今回は、本機を足元の床に設置した状態、つまり実際の利用シーンをそのまま再現した形で試用したのだが、この位置関係であれば、ファンノイズが耳障りになることはいっさいなかった。
外装をブラックで塗装したスチール筐体は、フロントベゼルの大部分を覆うメッシュ状のデザインと、青色LEDを用いたアクセスランプが高級感を演出する。
背面2カ所が手回しネジで固定されたサイドパネルを取り外せば、筐体内部にアクセスできる。光学ドライブとフロッピードライブはスマートケーブルで接続され、電源ケーブルも結束バンドで丁寧に束ねられるなど、筐体内部のエアフローを妨げそうな要素はまったく見当たらない。前面の吸気ファンから後部の排気ファンに向けてスムーズな気流が生み出されているのを実感できる。
筐体のサイズは標準的なミドルタワーケースをわずかに上回る程度ながら、5インチベイが5基、3.5インチベイが2基(うちオープンベイは1基)、HDD専用ベイが3基と、豊富な拡張性を備えており、HDDの増設や光学ドライブの追加にも余裕を持って対応できる。すべてのドライブベイはスライド式のストッパーでドライブを固定する方式だ。ドライブに専用のマウントを取り付けなくても、簡単かつ確実に固定できるほか、ケース背面の拡張カード固定部にも回転式のストッパーを採用しており、ほぼ完全なツールフリー構造を実現している。
ただし、評価機は拡張カードとダミーカバーのすべてがしっかりとネジ止めされており、残念ながら完全ツールフリー構造からは一歩後退する形となっていた。もっともこれは、共振による不快な騒音を防ぐための策と思われる。

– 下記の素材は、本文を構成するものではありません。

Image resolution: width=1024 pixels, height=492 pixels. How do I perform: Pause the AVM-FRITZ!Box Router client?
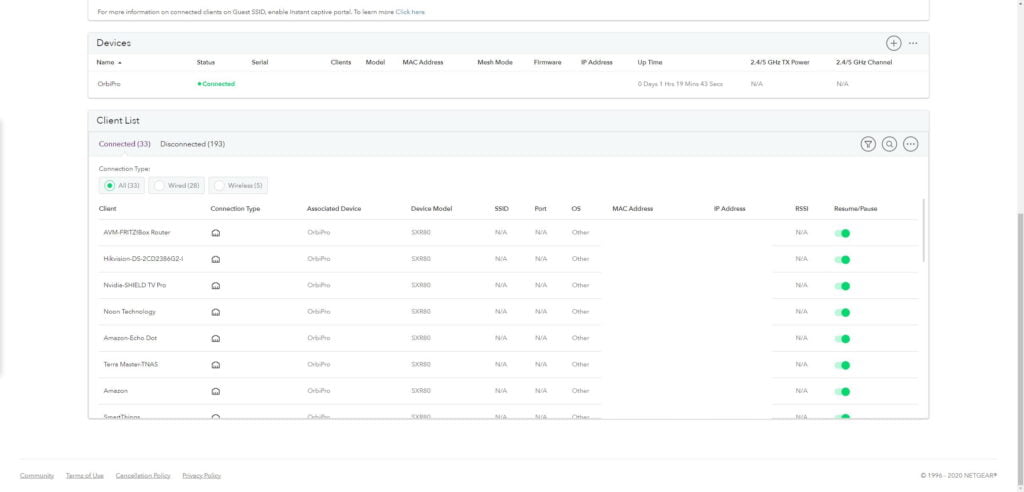(843, 233)
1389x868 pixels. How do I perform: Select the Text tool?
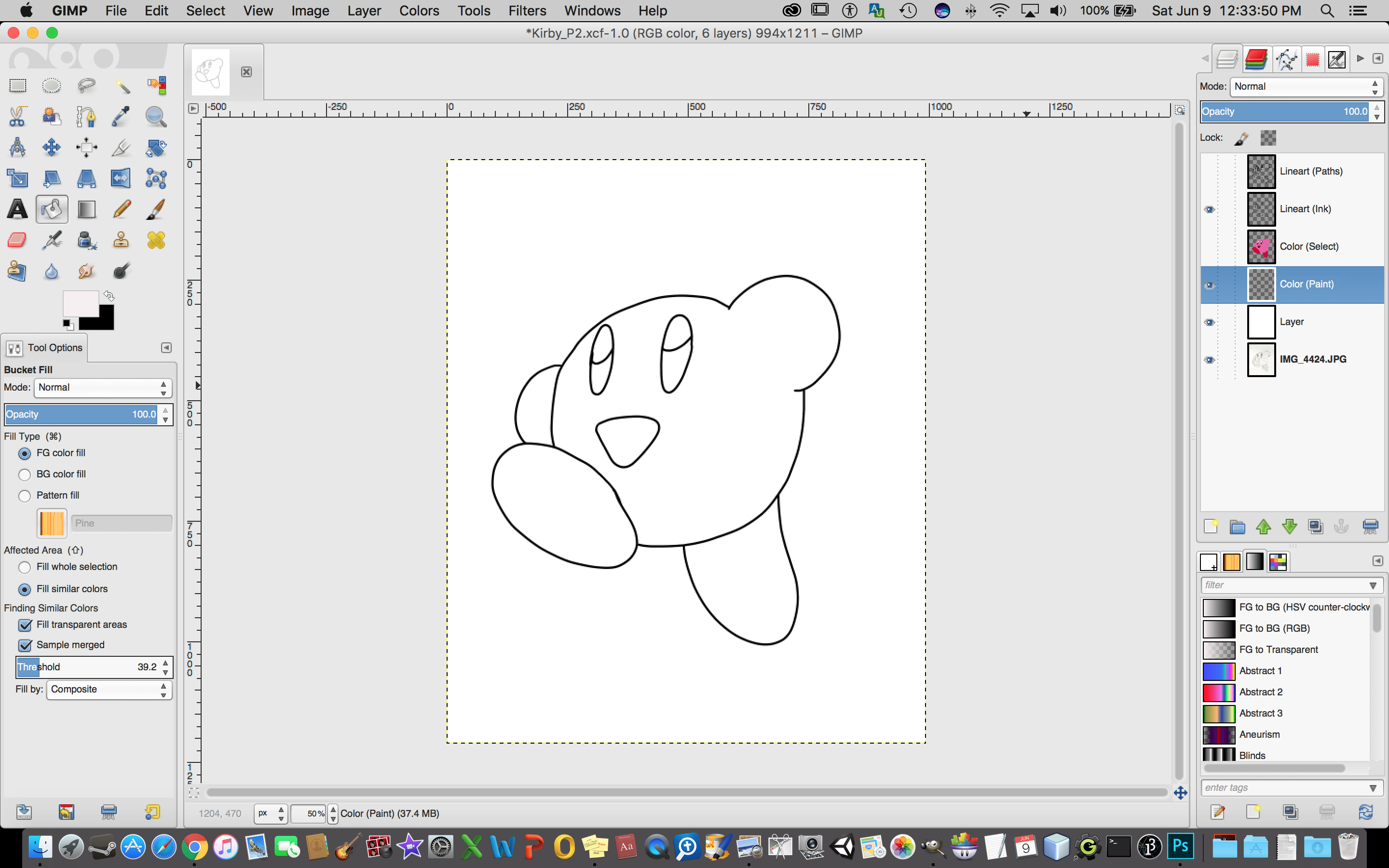tap(17, 210)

マザーボードは4基のメモリスロットを搭載するが、BTOで選択できるメモリ容量は2Gバイト(1Gバイト×2)が上限となるため、パーツ構成に関わらず初期状態では2基が空きとなる。拡張スロットは、PCI Express x16が1基、同x1が2基、PCIが3基という構成だ。ただ、評価機は巨大なヒートシンクを搭載したグラフィックスカードが通常のカード2枚分の厚みを占有しており、最上段のPCI Express x1スロットがヒートシンクの下に隠れて利用不能となっていた。
また、2基めのPCI Express x1スロットを利用すると、隣のグラフィックスカードに密着するため、冷却性を確保するには未使用のまま残しておくほうがいいかもしれない。なお、PCIスロットのうち1基はサウンドカードが装着されており、残る2基をアップグレードパスとして利用可能できる。

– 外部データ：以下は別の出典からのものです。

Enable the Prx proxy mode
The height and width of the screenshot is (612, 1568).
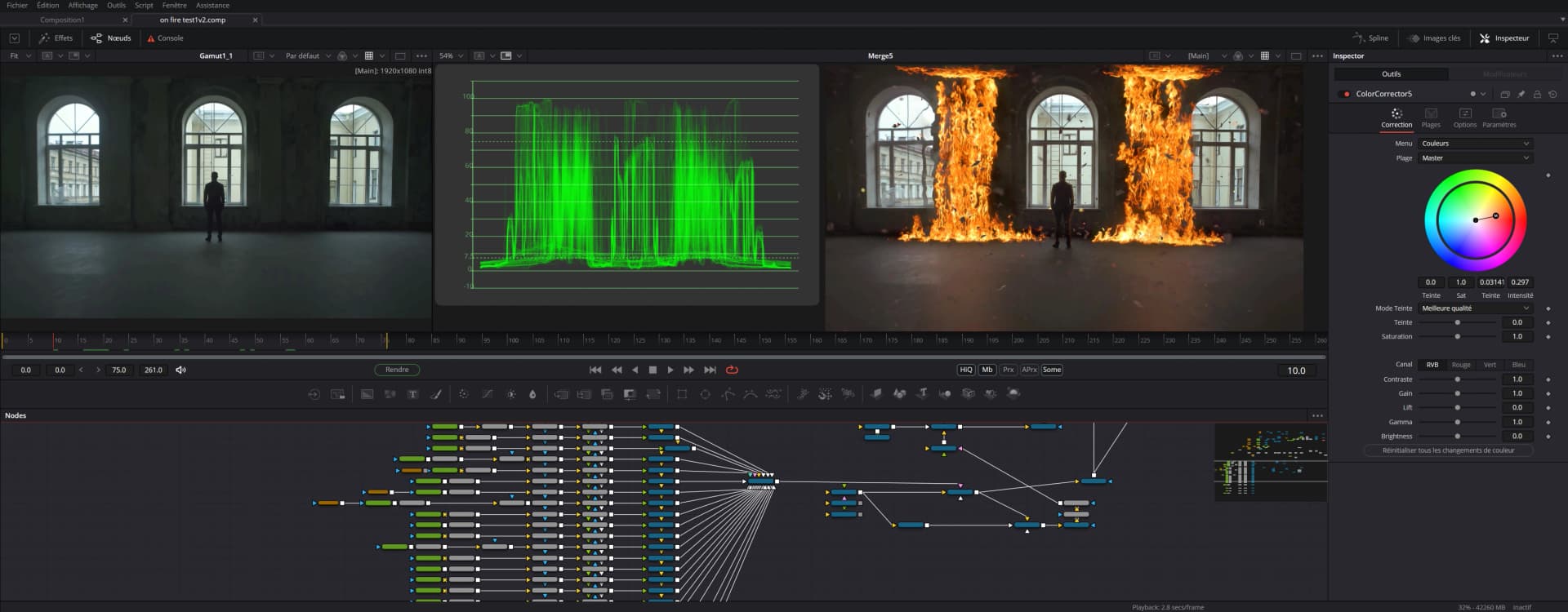pyautogui.click(x=1008, y=370)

ケース外部の端子類は、フロントベゼルの下部にUSB 2.0を2基、IEEE1394(6ピン)を1基搭載するのに加え、背面にも4基のUSB 2.0を用意。また、標準で6種類のメディアに対応したカードリーダー付きフロッピードライブが搭載されているので、デジタルカメラや音楽プレーヤー、携帯電話とも、メモリカードを介して簡単にデータをやり取りすることができる。